二登岳陽樓 | 項明生

悄悄的我走了,正如我悄悄的來,文青遊客眼中,康橋只是徐志摩的愛情小菜一碟。同海明威去巴黎,參加的就是一場流動的饗宴。今晚,我就是滕子京和范仲淹的客人,登堂入室,因為有這場行進式沉浸體驗的《今上岳陽樓》,在岳陽樓景區設立四大劇場,三大詩境,由古裝的演員和我們打成一片,以重修岳陽樓、邀作《岳陽樓記》為主線,讓我們回首慶曆新政失敗,范仲淹被貶鄧州,滕子京也謫守巴陵郡,兩人同是天涯淪落人。念念不忘「居廟堂之高,則憂其民;處江湖之遠,則憂其君」,寫來寫去都是憂,豈不擔心患上憂鬱症!

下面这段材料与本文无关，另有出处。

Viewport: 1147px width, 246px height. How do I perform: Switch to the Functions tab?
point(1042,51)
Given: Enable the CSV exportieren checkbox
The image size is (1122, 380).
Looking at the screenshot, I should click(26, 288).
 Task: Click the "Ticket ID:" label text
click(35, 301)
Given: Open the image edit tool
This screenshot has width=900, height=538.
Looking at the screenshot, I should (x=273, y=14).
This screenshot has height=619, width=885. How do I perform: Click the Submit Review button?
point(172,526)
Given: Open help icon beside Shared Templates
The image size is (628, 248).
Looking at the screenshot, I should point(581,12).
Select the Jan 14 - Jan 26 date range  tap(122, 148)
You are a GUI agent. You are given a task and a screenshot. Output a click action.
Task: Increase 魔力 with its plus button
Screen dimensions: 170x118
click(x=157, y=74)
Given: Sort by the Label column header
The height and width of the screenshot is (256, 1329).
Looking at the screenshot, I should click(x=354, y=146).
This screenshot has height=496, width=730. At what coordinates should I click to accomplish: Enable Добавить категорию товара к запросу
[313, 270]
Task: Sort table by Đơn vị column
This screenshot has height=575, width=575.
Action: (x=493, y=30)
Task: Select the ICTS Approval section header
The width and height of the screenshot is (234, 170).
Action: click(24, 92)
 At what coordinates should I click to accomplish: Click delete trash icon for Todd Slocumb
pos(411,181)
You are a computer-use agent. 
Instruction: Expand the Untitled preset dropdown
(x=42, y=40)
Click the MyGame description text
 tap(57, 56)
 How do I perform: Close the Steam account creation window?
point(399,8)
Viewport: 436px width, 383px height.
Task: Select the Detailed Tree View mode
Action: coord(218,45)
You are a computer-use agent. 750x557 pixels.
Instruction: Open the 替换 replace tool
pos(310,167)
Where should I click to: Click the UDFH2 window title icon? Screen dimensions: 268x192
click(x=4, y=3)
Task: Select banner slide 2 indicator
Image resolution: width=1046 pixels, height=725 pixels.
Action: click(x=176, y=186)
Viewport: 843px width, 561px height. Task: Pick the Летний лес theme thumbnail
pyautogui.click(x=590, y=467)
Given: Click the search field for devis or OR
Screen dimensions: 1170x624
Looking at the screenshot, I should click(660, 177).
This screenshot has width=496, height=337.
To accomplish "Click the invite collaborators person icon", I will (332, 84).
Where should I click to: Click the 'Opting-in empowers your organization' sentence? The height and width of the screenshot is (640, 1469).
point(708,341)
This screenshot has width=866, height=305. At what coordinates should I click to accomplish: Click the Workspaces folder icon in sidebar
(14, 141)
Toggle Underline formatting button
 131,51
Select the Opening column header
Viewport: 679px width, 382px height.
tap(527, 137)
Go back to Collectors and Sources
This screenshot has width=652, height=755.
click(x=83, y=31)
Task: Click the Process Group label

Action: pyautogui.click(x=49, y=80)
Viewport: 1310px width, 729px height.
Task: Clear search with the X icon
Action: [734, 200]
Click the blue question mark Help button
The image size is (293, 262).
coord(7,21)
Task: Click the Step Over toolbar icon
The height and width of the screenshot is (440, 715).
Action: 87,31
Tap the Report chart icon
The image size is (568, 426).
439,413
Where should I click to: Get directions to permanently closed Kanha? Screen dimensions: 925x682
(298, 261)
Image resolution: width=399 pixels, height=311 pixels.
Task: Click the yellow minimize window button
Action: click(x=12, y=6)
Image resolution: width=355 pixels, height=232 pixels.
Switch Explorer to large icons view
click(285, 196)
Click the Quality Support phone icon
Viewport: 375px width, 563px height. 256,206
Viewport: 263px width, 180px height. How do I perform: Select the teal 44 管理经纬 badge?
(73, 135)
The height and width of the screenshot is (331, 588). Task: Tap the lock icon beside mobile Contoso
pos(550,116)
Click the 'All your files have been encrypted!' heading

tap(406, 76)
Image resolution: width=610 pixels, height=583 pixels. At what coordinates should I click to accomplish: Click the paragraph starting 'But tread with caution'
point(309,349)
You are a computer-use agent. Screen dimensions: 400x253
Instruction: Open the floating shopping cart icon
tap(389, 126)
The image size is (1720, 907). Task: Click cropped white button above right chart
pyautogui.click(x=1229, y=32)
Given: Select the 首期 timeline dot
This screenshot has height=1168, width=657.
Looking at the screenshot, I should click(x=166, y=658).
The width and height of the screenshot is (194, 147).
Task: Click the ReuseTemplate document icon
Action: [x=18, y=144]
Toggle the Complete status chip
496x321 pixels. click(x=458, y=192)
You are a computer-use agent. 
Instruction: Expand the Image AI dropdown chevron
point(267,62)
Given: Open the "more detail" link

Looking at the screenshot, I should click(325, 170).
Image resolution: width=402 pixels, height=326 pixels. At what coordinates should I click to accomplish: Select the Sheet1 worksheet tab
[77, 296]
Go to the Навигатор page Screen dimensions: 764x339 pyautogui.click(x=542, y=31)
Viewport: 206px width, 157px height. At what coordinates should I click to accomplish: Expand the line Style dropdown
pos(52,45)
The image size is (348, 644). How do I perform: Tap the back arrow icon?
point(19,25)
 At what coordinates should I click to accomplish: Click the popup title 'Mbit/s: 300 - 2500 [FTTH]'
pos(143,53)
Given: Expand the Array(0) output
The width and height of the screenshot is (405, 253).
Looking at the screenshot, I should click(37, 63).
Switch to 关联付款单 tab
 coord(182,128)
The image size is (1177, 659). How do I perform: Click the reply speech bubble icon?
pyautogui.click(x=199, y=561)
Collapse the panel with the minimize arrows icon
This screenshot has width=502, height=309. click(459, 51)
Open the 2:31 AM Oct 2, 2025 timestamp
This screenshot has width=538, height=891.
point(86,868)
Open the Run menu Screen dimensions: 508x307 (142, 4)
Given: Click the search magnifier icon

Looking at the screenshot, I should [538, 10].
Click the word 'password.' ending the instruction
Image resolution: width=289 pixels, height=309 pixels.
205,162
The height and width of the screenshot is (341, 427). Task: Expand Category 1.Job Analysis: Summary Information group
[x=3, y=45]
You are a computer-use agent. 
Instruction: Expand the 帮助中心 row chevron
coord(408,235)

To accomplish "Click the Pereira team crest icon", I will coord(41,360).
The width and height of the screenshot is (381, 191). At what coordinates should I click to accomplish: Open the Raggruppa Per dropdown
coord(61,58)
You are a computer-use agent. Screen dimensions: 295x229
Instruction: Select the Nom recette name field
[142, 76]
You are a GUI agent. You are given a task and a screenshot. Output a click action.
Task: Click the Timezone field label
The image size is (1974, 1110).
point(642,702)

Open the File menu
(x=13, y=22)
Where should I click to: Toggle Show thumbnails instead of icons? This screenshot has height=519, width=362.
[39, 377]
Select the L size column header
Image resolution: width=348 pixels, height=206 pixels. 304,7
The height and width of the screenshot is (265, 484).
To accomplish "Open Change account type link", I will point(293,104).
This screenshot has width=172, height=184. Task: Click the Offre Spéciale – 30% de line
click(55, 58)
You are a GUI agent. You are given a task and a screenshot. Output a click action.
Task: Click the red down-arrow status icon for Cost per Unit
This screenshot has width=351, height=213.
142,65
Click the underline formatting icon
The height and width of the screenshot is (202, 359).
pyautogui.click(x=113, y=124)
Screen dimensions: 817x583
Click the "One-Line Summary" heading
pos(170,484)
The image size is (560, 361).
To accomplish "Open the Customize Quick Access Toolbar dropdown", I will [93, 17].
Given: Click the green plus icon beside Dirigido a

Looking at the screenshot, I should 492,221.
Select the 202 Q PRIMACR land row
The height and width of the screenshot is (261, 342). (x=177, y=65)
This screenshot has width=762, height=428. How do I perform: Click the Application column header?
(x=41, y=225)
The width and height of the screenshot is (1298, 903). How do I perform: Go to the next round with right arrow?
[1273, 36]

詩詞歌賦之中,我個人偏愛宋詞,無論是「金戈鐵馬,氣吞萬里如虎。」的豪放辛詞,還是「花自飄零水自流,人比黃花瘦」婉約李詞,都是千古絕唱。憂國憂民的苦情賦駢並不是我的那杯茶,但以文學角度來看,賦到滄桑句便工。

范仲淹沒得搭高鐵,像我那樣4小時由西九龍就直達洞庭湖。他從來沒有去過岳陽樓,他只憑老朋友滕子京所繪《洞庭晚秋圖》,就即席揮毫,一舉讓岳陽樓名揚千古。所以,當我來到洞庭湖邊,發現並沒有「沙鷗翔集,錦鱗游泳」,真是進亦憂,退亦憂!

昔聞洞庭水,今上岳陽樓。如果夜晚的岳陽樓是沉浸式的數碼表演秀,白天的岳陽樓是屬於歷史系的文青世界。站在這不足廿米高的岳陽樓真身前,實在難與巴黎鐵塔或金字塔這些世界名塔在建築高度上相提並論。但是岳陽樓有中國最高大上的文人雅仕護航,北通巫峽,南極瀟湘,遷客騷人,多會於此,吟詩作賦,千年不墜。

北宋范仲淹只是其中一位而已,早至杜甫、李白的唐朝,已經有大量的詩詞歌賦,讚美岳陽樓,寫下的唐詩宋詞遠超金字塔加巴黎鐵塔一百倍,所以此名樓在國人的心目中具有崇高的地位。文學的護航直到近代,毛主席也兩次登臨岳陽樓,碑林展示了毛主席親筆草書的杜甫《登岳陽樓》,將老杜的「老病有孤舟」改為「去病有孤舟」,盡顯文學根底。

當我來到洞庭湖邊,發現並沒有「沙鷗翔集,錦鱗游泳」,真是進亦憂,退亦憂!